I have a 1TB PCIe SSD system drive, four 1TB hard drives inside the computer, four 4TB external drives and one 6TB external all connected by USB 3. I also have an 8TB external to connect but it needs an AC plugin.
Professional archivists in the USA have always used feet to measure the size of an archive.
From ~1930 the just glass eyeball it.
It’s not quantized, it will show results as if half a floppies worth of data can be stored in half the size of a floppy.
Please stop acting like Chia is anything but a terrible idea.
Yes, but can it convert into number of ’82 Cutlass Ciera station wagons full of TK50s?

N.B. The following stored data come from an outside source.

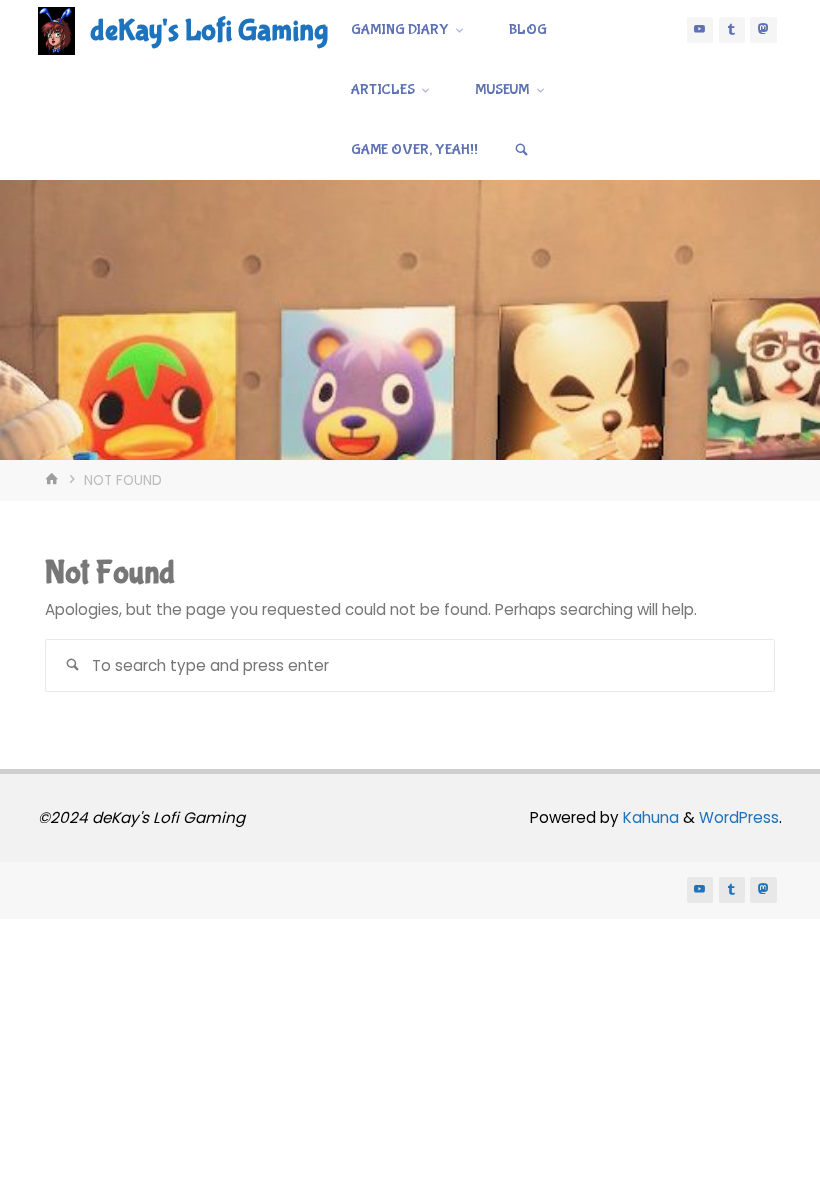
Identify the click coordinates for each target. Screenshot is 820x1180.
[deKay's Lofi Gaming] (56, 29)
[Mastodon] (763, 30)
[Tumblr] (732, 30)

“The only thing you can’t haul in a Chevy Suburban is another Chevy Suburban.”
The code had two bugs:
1. A ceil was applied because “you can’t have partial floppies”, but it accidentally clipped the millimeters instead of the number of floppies.
2. The actual size of a DOS-formatted 3.5″ HD floppy disk is ~1.406 MiB, not 1.44 MiB (The labeled capacity is a weird combination of decimal and binary size definitions and is 1440 * 1024 bytes.)
Fixed version here: https://quilled-field-carver.glitch.me/
Funnily, I fixed it too, and added more storage media (other floppies, TK50 as requested by @chango, Zip, CD and DVD)
https://ten-charmed-pediatrician.glitch.me
I should add how many billy you would need…
Didn’t Iomega have different capacity Zip disks?
Almost all media can have different capacity.
Iomega has 100MB, 250MB, and 750MB.
Even a 3.5inches floppy can be single or double sided, and depending on the formatting, can have varying capacity.
Or first CD were 650MB ish, and latter can be overburned to 800MB.
So it’s more to stay in the spirit of this funny weblet than precise measurement.